Bis zu dem Tag, an dem meinem Mann und mir klar wurde, dass wir Deutschland verlassen mussten, wenn wir unsere Söhne und uns nicht durch eine jahrelange Tortur von Fremdbestimmung, struktureller und emotionaler Gewalt quälen wollten. Zuerst suchten wir für ein halbes Jahr Zuflucht bei der Schwiegerfamilie in Ägypten, die uns warm und herzlich aufnahm. Die Kinder lernten dort fließend Arabisch und knüpften tiefe Beziehungen zu ihren Verwandten. Nach einer Weile spürten wir jedoch alle den Wunsch nach einem neuen Zuhause in Europa – und mein alter Traum von Irland erwachte zum Leben. Nach wenigen Wochen hatte ich über Facebook Kontakt zu verschiedenen Home- und Unschooling-Gruppen in Irland aufgenommen und begann mich über Jobmöglichkeiten und Wohnungssuche zu informieren. Zwar wurde ich vor der aktuellen Wohnungsnot gewarnt, doch die Rückmeldungen waren insgesamt so herzlich und ermutigend, dass unser Weg nach Irland bald feststand. Inzwischen leben wir seit einem Jahr in einem kleinen, lebendigen Ort im Nordwesten Irlands und von Monat zu Monat wächst meine Dankbarkeit darüber, dass der Weg uns hierher geführt hat.

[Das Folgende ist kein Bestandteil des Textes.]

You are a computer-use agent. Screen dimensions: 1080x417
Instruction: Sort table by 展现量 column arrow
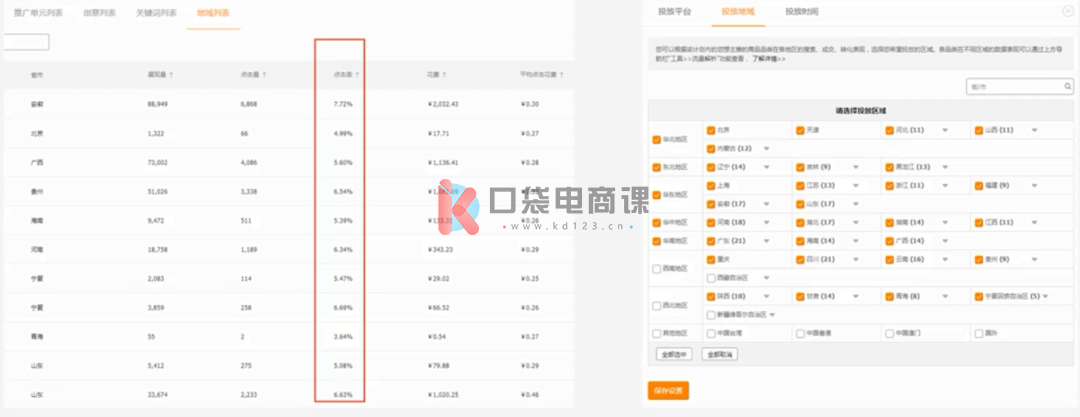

Home-based Education als Grundrecht

Die irische Verfassung legt in Artikel 42 fest, dass für die Bildung eines Kindes primär dessen Familie zuständig ist und den Sorgeberechtigten freisteht, diese Bildung zuhause, an einer privaten oder staatlichen Schule zu ermöglichen. Darüberhinaus besagt Absatz 3.1 ausdrücklich, dass Eltern nicht dazu verpflichtet werden dürfen, ihre Kinder an eine Schule zu schicken. Beim Gedanken daran, welch enorme Bedeutung diese wenigen Worte für das alltägliche Leben und Glück so vieler Menschen haben, bekomme ich eine Gänsehaut. Gleichzeitig – und das finde ich persönlich durchaus sinnvoll – besitzt der irische Staat den Auftrag sicherzustellen, dass jeder junge Mensch ein „Mindestmaß an moralischer, intellektueller und sozialer Bildung“ erhält.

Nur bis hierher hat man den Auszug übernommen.